El término gastritis engloba a un conjunto de condiciones que tienen un punto en común: la inflamación aguda o crónica de las mucosas que recubren las paredes del estómago. La gastritis es un evento clínico muy habitual que puede tener diversas causas, desde el consumo de alcohol hasta la infección por el microorganismo Helicobacter pylori, pasando por anemia perniciosa, reflujo biliar, estrés extremo y mucho más.

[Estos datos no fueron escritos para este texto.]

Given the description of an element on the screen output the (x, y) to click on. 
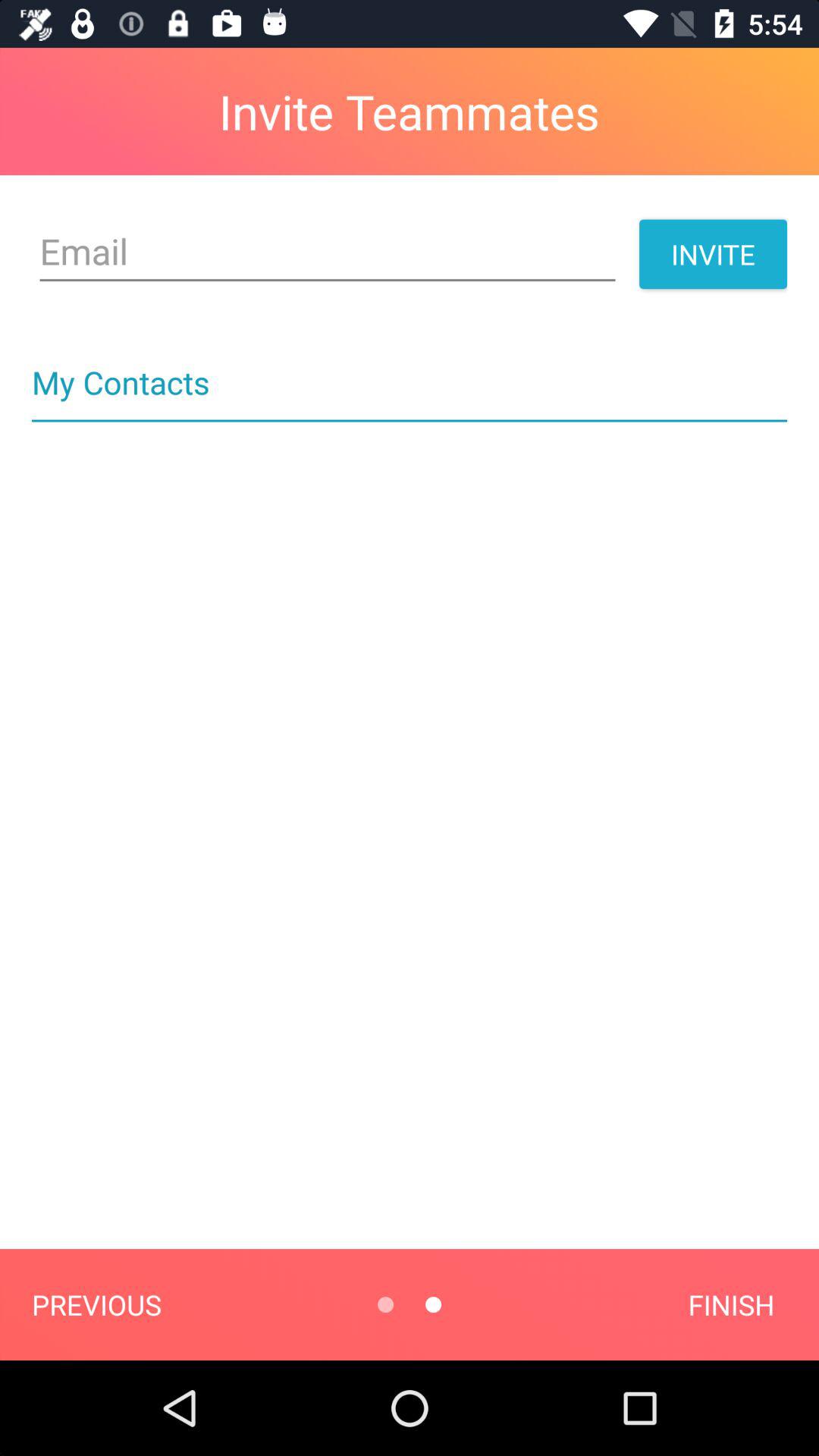
click icon next to invite item (327, 251)
Given the description of an element on the screen output the (x, y) to click on. 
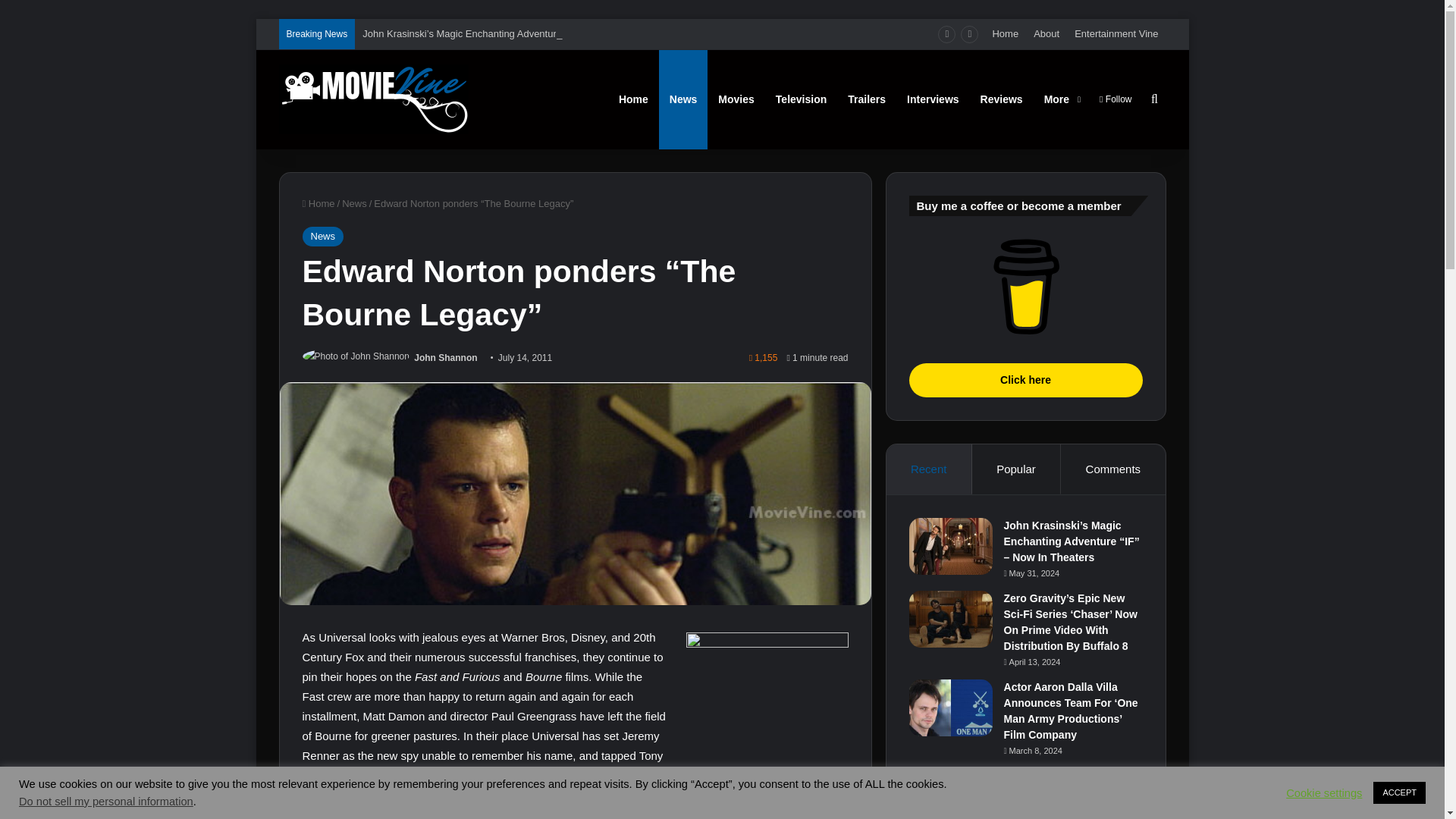
John Shannon (445, 357)
Home (317, 203)
News (354, 203)
Movie Vine (373, 99)
News (322, 236)
Entertainment Vine (1116, 33)
Click here (1025, 287)
Home (1005, 33)
About (1046, 33)
Given the description of an element on the screen output the (x, y) to click on. 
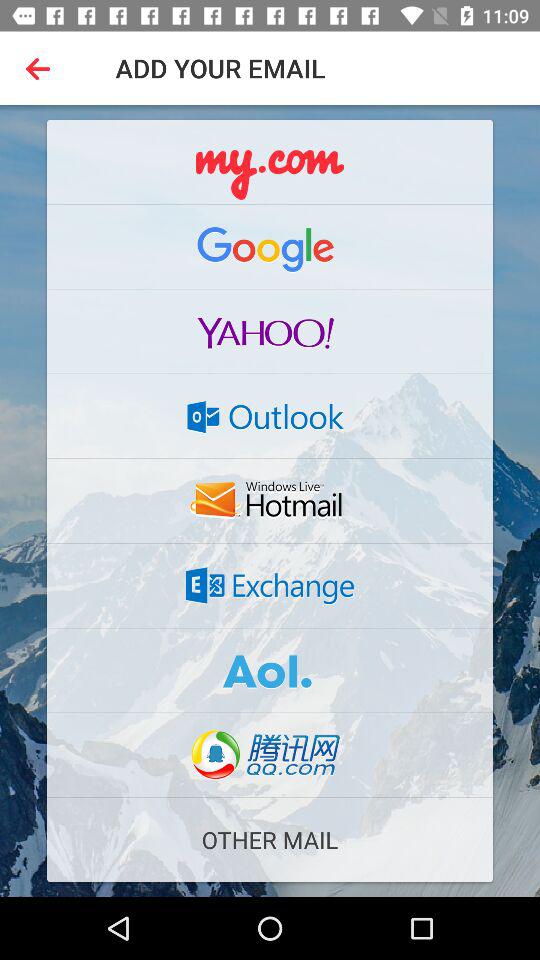
google (269, 246)
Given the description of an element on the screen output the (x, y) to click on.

Los síntomas más comunes de la gastritis son la inapetencia, las náuseas, los vómitos y el dolor en la parte superior del abdomen. Aunque en algunos casos esta condición se vincule a enfermedades que requieran un tratamiento inmediato, en muchos casos se pueden tomar medidas para evitar la acidez estomacal y otros síntomas derivados. En las siguientes líneas, te mostramos 10 consejos para prevenir la gastritis.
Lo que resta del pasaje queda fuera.